This problem is from Engel's Problem-solving Strategies in the chapter on "Enumerative Combinatorics". $p$ here represents $p$ elements that always form a negative sum, and $q$ elements that will always form a positive sum. a $p$-sum, or $q$-sum is a subsequence of our original sequence $a_n$ such that the $p$-sum is a consecucitve subsequence e.g $a_2+a_2+\cdots + a_{p+1}$. We are also told that when $\gcd(p,q)=1$ then then such a sequence has at most $p+q-2$ elements. Below is the proof to the case for $\gcd(p,q)=d$ but I am having a hard time understanding the explanation. I hope that someone can help to clarify this proof.
Here is figure 5.2
The claim is equivalent to saying that it is impossible to have $p+q-d$ terms.

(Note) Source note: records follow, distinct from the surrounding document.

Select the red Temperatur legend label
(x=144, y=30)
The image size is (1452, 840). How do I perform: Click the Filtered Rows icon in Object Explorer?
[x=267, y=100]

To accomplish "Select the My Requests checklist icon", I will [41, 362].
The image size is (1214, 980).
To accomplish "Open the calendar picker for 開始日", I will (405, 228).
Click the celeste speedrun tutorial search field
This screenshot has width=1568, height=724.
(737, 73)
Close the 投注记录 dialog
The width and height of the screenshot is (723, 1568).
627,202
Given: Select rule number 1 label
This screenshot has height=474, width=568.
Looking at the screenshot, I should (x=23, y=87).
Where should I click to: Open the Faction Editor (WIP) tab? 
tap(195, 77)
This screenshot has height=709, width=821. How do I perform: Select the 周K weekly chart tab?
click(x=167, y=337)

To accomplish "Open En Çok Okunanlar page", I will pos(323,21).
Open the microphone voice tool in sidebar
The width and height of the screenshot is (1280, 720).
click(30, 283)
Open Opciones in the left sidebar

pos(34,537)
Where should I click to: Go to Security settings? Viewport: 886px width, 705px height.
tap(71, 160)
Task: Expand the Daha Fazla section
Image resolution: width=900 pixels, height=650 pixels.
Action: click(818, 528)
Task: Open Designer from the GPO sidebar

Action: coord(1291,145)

Let's first do this for $d=1$; assume for contradiction that we have $p+q-1$ terms. We know that $$A=(a_1+a_2+\cdots+a_p)+(a_2+a_3+\cdots+a_{p+1})+\cdots+(a_q+a_{q+1}+\cdots+a_{p+q-1})<0,$$ since each parenthesised group contains $p$ consecutive terms. Likewise we know that $$B=(a_1+a_2+\cdots+a_q)+(a_2+a_3+\cdots+a_{q+1})+\cdots+(a_p+a_{p+1}+\cdots+a_{p+q-1})>0,$$ since each group contains $q$ consecutive terms. However, for each $i$ you can check that $a_i$ features an equal number of times in each sum, so $A=B$, a contradiction. Here the groups in the first sum correspond to rows of the matrix $$\pmatrix{a_1&a_2&\cdots&a_p\\a_2&a_3&\cdots&a_{p+1}\\\vdots&\vdots&&\vdots\\a_q&a_{q+1}&\cdots&a_{p+q-1}}$$ and the groups of the second sum correspond to columns, which is why the two totals must be equal (note that in the scanned proof there is a typo of $s_2$ in the second place of the second row, which should be $s_3$).
Now what the proof is saying is that if $d>1$ you first define a new sequence $s_1,s_2,\ldots$ by $s_1=a_1+\cdots+a_d$, $s_2=a_{d+1}+\cdots+a_{2d}$, and so on. Since $p=rd$ and $q=td$, a sum of $r$ consecutive terms of $s_i$ corresponds to a sum of $p$ consecutive terms of $a_i$, etc, so $s_i$ has the property that any $r$ consecutive terms have negative sum and any $t$ have positive sum. Thus, using the proof above with $a_i$ replaced by $s_i$, $p$ replaced by $r$ and $q$ by $t$, we find that $s_i$ cannot have $r+t-1$ terms. Consequently $a_i$ cannot have had $d(r+t-1)=p+q-d$ terms.